Before coming to Japan the first time, I had a theory about sushi. My theory was that the sushi in Japan would be better than the sushi at home, but the same in the way that all sushi is the same — fish on rice, basic technique, varying quality of ingredients. My theory was wrong. It's not just better. It's a different thing.

The difference starts with the rice. Sushi rice in Japan is warm — body temperature, roughly — which sounds like a small detail but changes the texture and the way it holds together entirely. The seasoning is lighter. The compression is lighter. The fish sits on top of something that yields slightly rather than a block. This sounds like it shouldn't matter. It matters.

The tuna — maguro — is the test I run everywhere. In Japan, even at mid-range places, the colour is a deep, clean red with no brown at the edges, the texture is dense without being chewy, and the flavour has almost no fishiness to it. Two pieces arrive on a plate and you eat them immediately. That's the other thing: the timing. Sushi is served to be eaten now, not in ten minutes.

Uni on cucumber topped with salmon roe on a gold-patterned ceramic plate, with miso soup alongside
Uni on cucumber with ikura. One of the more intense things you can eat in one bite.

Uni — sea urchin — is the one that divides people. The version you get at home, if you get it at all, often has a faint bitterness and a texture that takes some convincing. Fresh Japanese uni has neither of those problems. It's sweet, clean, and almost creamy. Served on cucumber with a little ikura (salmon roe) on top, it's briny and rich and gone in a second. I've watched people who claimed to dislike uni eat three of these in a row and say nothing.

Two pieces of tuna nigiri on a blue and gold ceramic plate
Tuna — the first test of any sushi restaurant. This one passed.

The crab nigiri is the one that feels most decadent. Snow crab legs draped over rice, the meat pulled into loose strands that look impractical to eat and aren't. The nori holds it together just enough. You pick it up, it holds, you eat it in two bites.

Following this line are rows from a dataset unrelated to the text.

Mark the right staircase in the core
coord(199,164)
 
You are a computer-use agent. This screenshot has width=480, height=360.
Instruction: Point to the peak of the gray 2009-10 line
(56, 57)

The sweetness of the crab is completely unmuddied — no heavy sauce, no dressing, nothing added that would get in the way.

We went to a kaiten-zushi — conveyor belt sushi — not the cheapest one and not an omakase counter. The middle tier, the kind of place that's busy at lunch on a Tuesday with families and office workers, not tourists making a special occasion of it. The quality was, by any reasonable standard at home, exceptional. In Japan it's just Tuesday lunch.

That's the part that's hardest to explain. The baseline is so high that what we'd consider a genuinely special meal is just a normal option. There's no trick to finding good sushi in Japan. You just go to a sushi restaurant.